# can't install Age of Empires 3 on windows 7



## 04252sk (Jan 15, 2012)

I tried to install my AOE III on my windows 7 laptop but everytime it stops on the second disc at 
C:\...\Age of Empires 3 III\sound\cinematics\13B\Music.mp3
plssssssssssss help


----------



## tom982 (Jul 17, 2011)

Hello 04252sk and welcome to TSF artytime:

It would help us if you could answer the following questions:

Does the installation fail? If so, is there an error code?
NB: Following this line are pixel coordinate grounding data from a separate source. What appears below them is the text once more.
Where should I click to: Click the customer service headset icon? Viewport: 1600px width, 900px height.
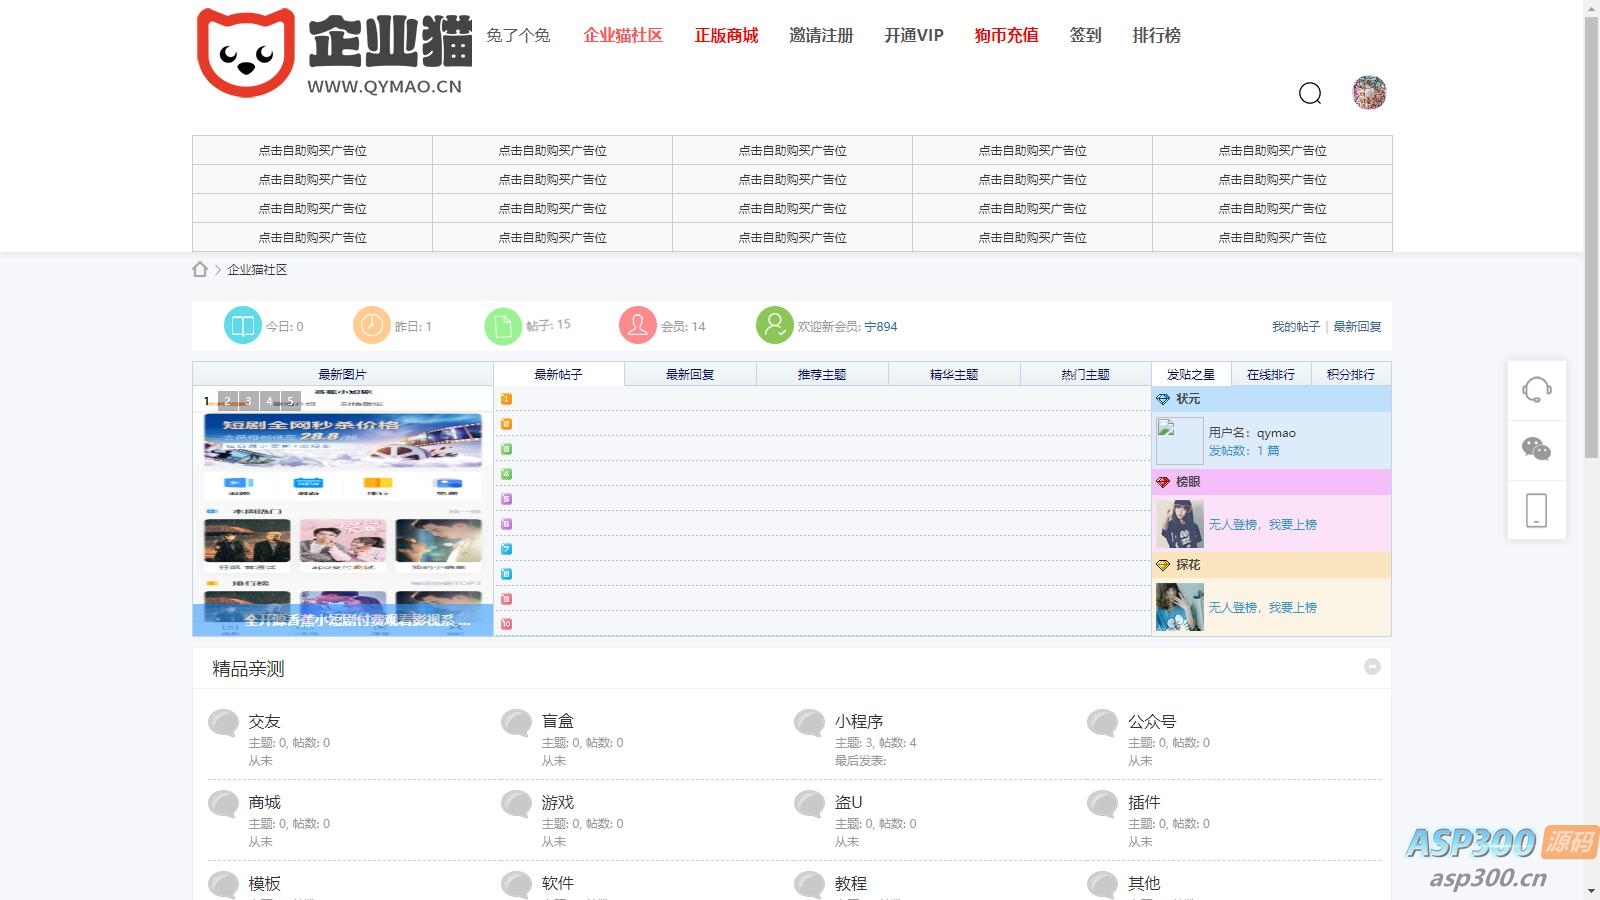[1537, 392]
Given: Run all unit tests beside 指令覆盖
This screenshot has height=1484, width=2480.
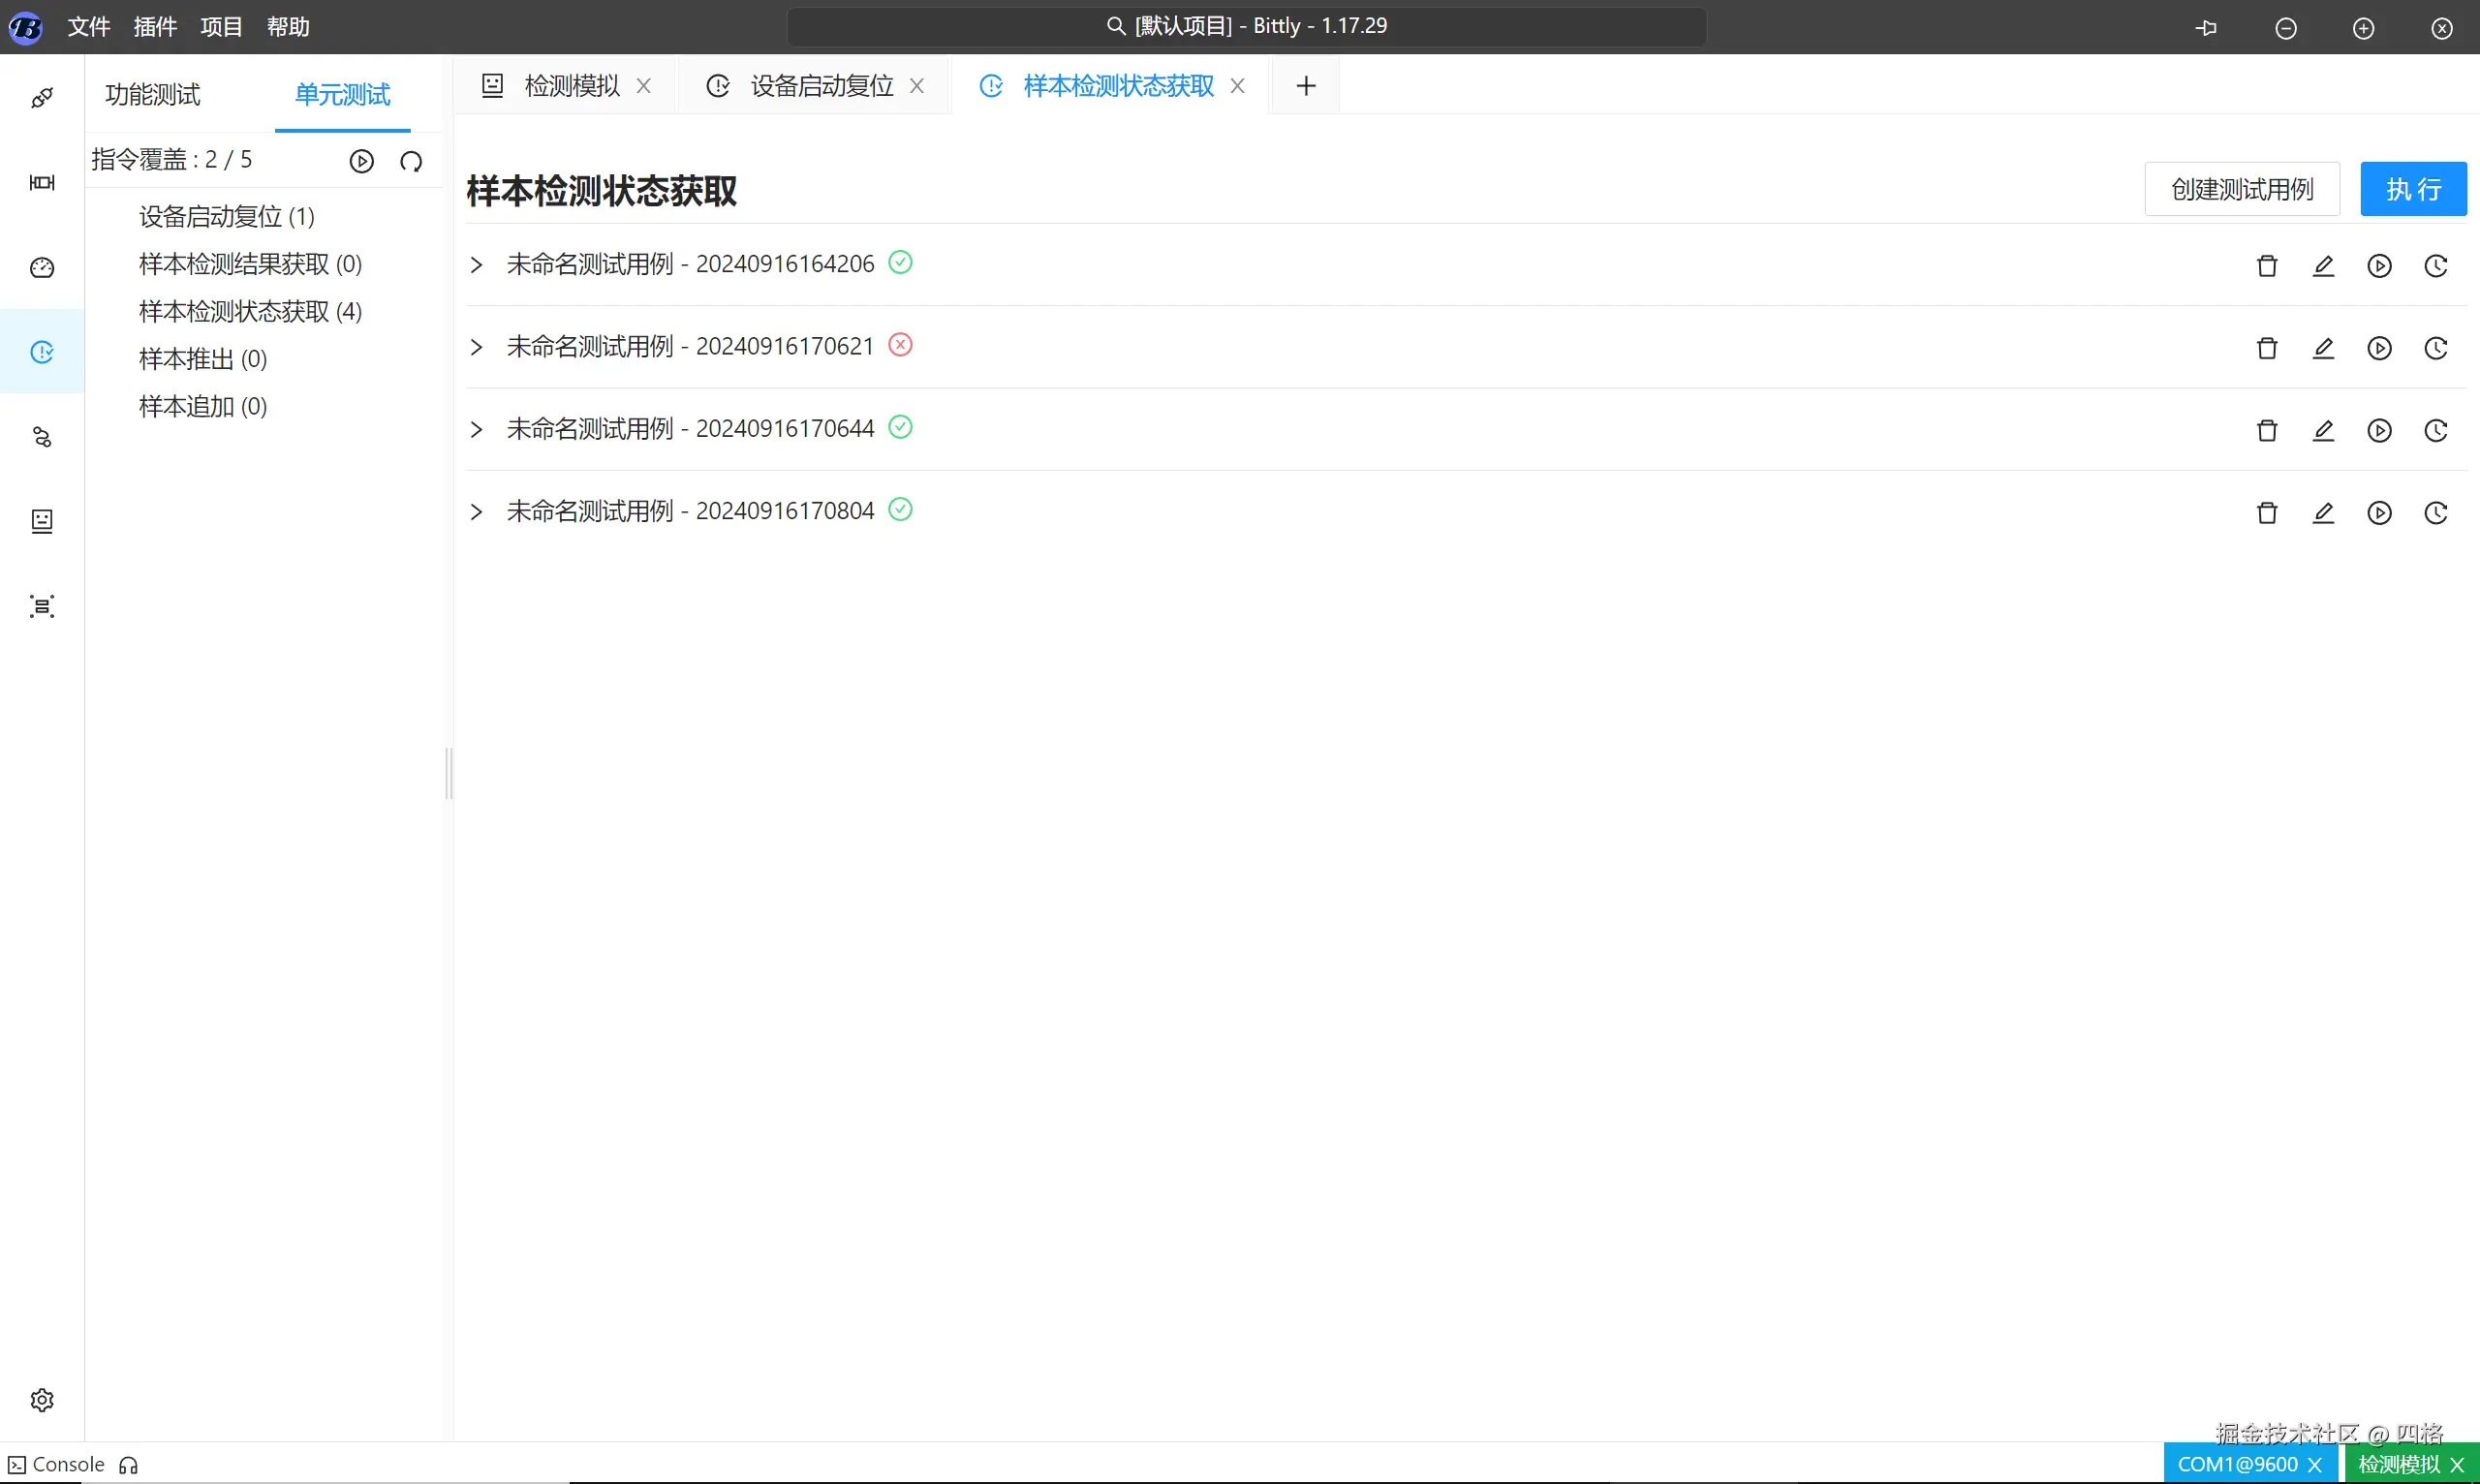Looking at the screenshot, I should point(362,161).
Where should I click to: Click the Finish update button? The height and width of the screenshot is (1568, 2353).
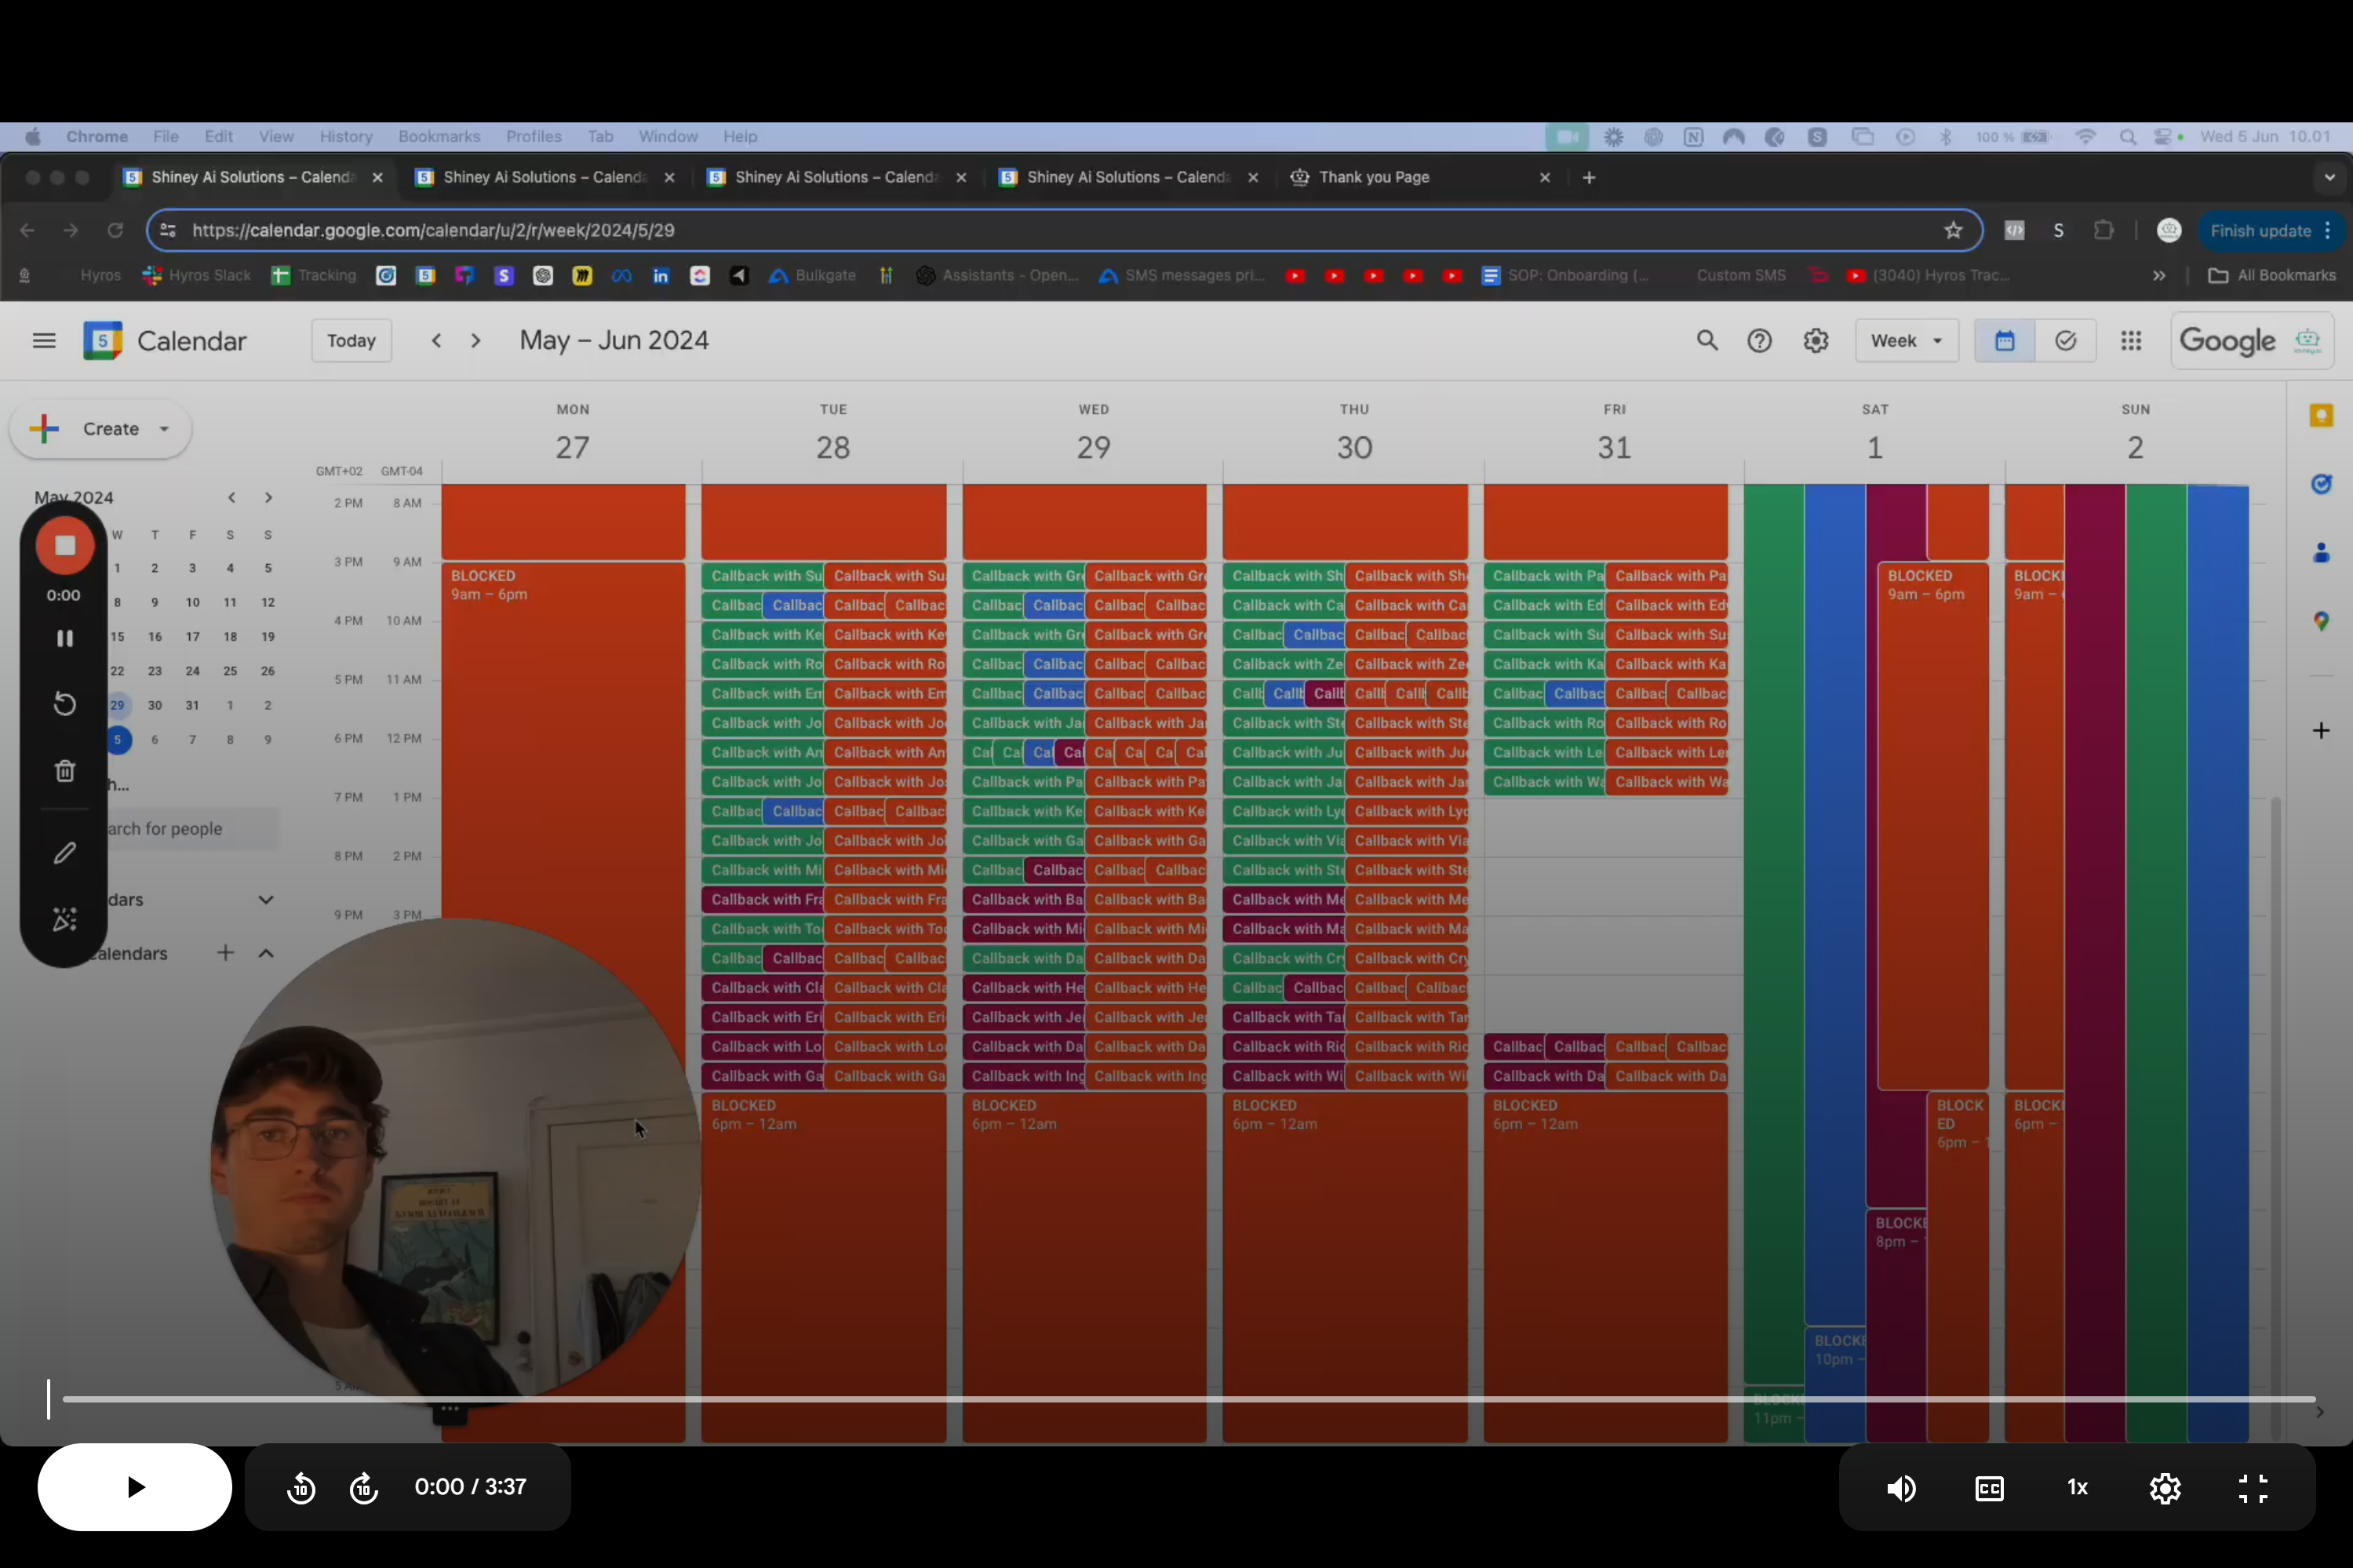click(2260, 231)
Or does it just freeze/hang on that file?
Are there any scratches on the discs? 

Tom


----------



## 04252sk (Jan 15, 2012)

it just stucks on the same file every installation i tried with the aoe iii, and there are some small scratches on the disc so what should i do


----------



## RockmasteR (Aug 10, 2007)

try to copy the files from the CDs/DVDs to your Hard Disk
if some files did not copy your CD is scratched and some sectors are unreadable
if you have another DVD Drive, you can try it


----------



## 04252sk (Jan 15, 2012)

i will try
thanks for the help

ok then i tried to copy the files that is on the aoe iii disc 2 and it just stucks 3/4 the way just like it stuck on the installation


----------



## RockmasteR (Aug 10, 2007)

this means that the DVD Drive is unable to fully read the CD
you can try the CD on another CD/DVD Drive and see what happens
if the same thing happens, your CD is dead...


----------



## 04252sk (Jan 15, 2012)

don't worry 
I fixed the promblem
I downloaded AOE III disc 2 then burn the files on a new disc and installed age of empires 3


----------



## RockmasteR (Aug 10, 2007)

downloading a pirated game won't fix your issues
buy the game it's cheap on amazon


----------